Our target variable is isChurn. It cannot be interpreted directly from the JSON
file, but we will use feature
engineering to create it. isChurn column is 1 for users who visited the
Cancellation Confirmation page and 0 otherwise.
Out of 225 unique users, only 52 churned (23.5%). So, accuracy will not be a good metric to handle this imbalance. We will instead use F1-Score to evaluate our model.
F1-Score is the harmonic mean of precision and recall.
Precision = True Positive / (True Positive + False Positive)
Recall = True Positive / (True Positive + False Negative)

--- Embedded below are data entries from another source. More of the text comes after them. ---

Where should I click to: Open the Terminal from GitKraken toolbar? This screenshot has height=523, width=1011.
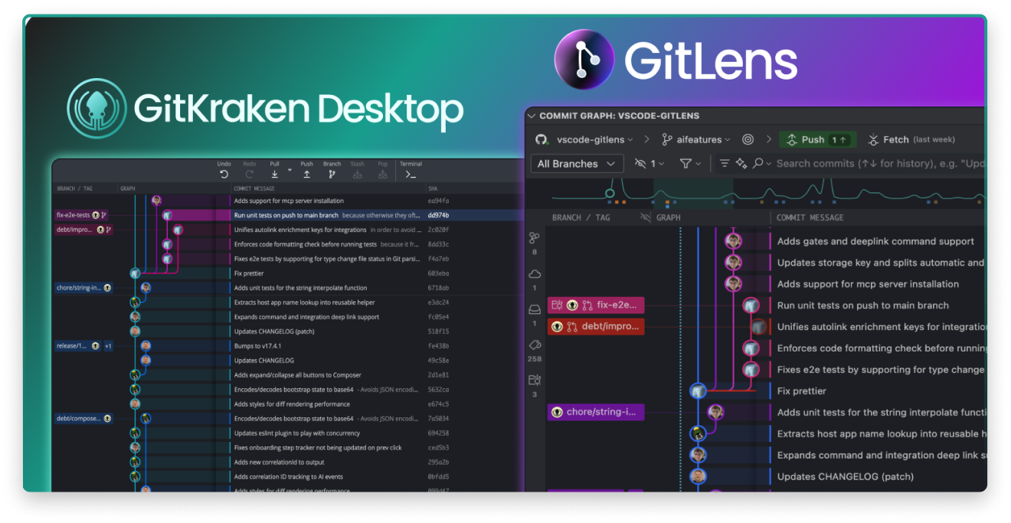tap(411, 173)
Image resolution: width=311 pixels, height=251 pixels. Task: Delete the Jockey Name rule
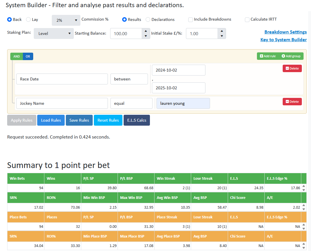click(x=292, y=102)
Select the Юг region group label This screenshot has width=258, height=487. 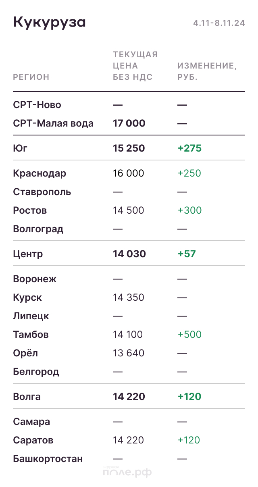pyautogui.click(x=20, y=148)
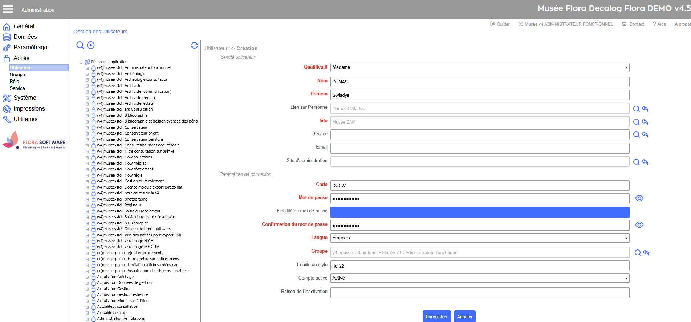The height and width of the screenshot is (322, 691).
Task: Show password in Mot de passe field
Action: pos(639,198)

Name of the input data file is mini_sparkify_event_data.json in data directory. The shape of our feature space is 286500 rows and 18 columns. data/metadata.xlsx contains information about the features.
A preview of data:
I have used toPandas() method above because 18 columns cannot be displayed in
a user-friendly way by PySpark's built-in .show() method. Still, if you like
to see what it looks like with .show() method, here you go (you will not like it).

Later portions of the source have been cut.